# Aufgabenstellung:
1) Führen Sie alle Autoren auf, die im Textausschnitt über die Detektivgeschichte namentlich genannt werden.
2) Schreiben Sie den Textausschnitt über die Detektivgeschichte im Anschluss an seinen letzten Satz weiter.

# Textausschnitt:

===============

Die zwanziger und die dreißiger Jahre unseres Jahrhunderts waren die Zeit, in der sich die durch Sir Arthur Conan Doyle und seinen schon zu Lebzeiten unsterblichen Sherlock Holmes zum Kultgenre gewordene Detektivgeschichte zu einer Kunstform sui generis verwandelte: Sie wurde zum intelligenten und hochartifiziellen Spiel zwischen dem Autor und seinen Lesern. Nicht genug, daß es dem Autor gelingen mußte, seine Leser erst auf die Folter zu spannen, um sie dann mit einem verblüffenden Schlußcoup zu überraschen -er hatte dies auch nach ganz bestimmten Regeln zu tun, deren wichtigste die war, alle ›Clues‹, d. h. Hinweise, Indizien usw., die zur Lösung der Rätsel erforderlich waren, dem Leser zu präsentieren. Er mußte also einerseits ein Rätsel sauber und fair konstruieren und zugleich die dabei verwendeten Baumaterialien seinen Lesern sozusagen einzeln vorführen. Dies aber hatte wiederum so zu geschehen, daß das Geheimnis vom Leser in der Regel nicht vorschnell gelöst wurde andernfalls würde der komplexe und komplizierte Kommunikationsprozeß zwischen Autor und Leser, den die Lektüre jetzt darstellt, zusammenbrechen, wie schon Edgar Allan Poe am Beispiel von Dickens‘ »Barnaby Rudge« dargelegt hatte: Der Autor geht beim Schreiben davon aus, daß sein Leser immer noch vor einem Rätsel steht, während dieser es längst gelöst hat und sich über das geheimnisvolle Geraune des Autors wundert.

===============

# Angezeigte Informationen:
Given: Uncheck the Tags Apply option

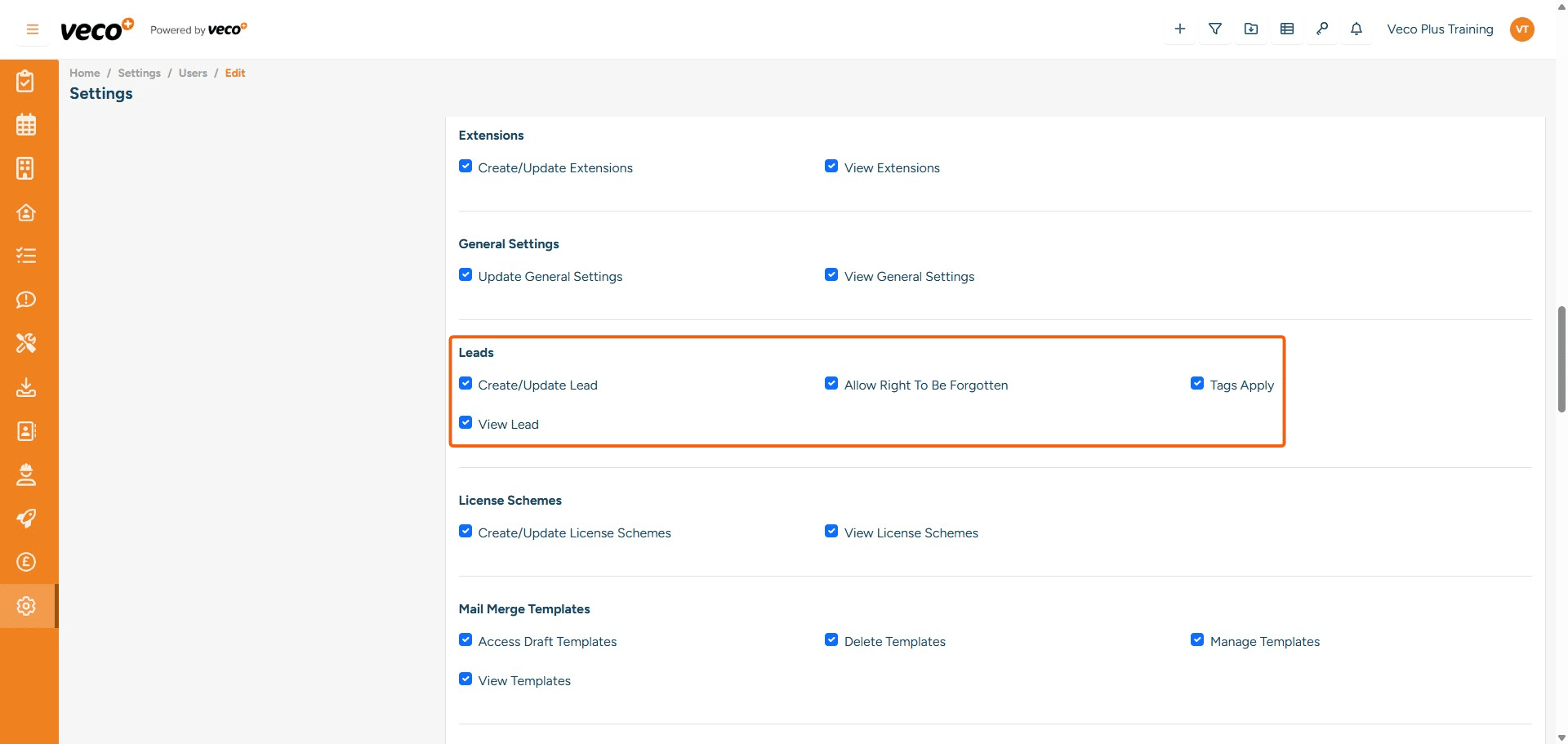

===============

# Ergebnisse:
1) Sir Arthur Conan Doyle, Edgar Allan Poe, Dickens

2)
Zwei englische Damen waren es, die als erste in der Praxis diesem Kunstanspruch -im Sinne des ›Künstlichen‹, des Kunstvollen - Genüge taten: Agatha Christie und Dorothy L. Sayers. Der Amerikaner Willard Huntington Wright alias S. S. Van Dine faßte als erster dieses sich herausbildende »gentlemen‘s« -oder auch »dames‘« -»agreement« in feste Regeln, denen er auch seine eigenen erfolgreichen Romane strikt unterwarf (»Der Mordfall Bischof«, »Der Mordfall Greene«, »Der Mordfall Canary«, DuMont‘s Kriminal-Bibliothek Bände 1006, 1029, 1062), während etwa Sir Arthur Conan Doyle oder Edgar Wallace weiter den Mustern der alten Sensationsliteratur folgten.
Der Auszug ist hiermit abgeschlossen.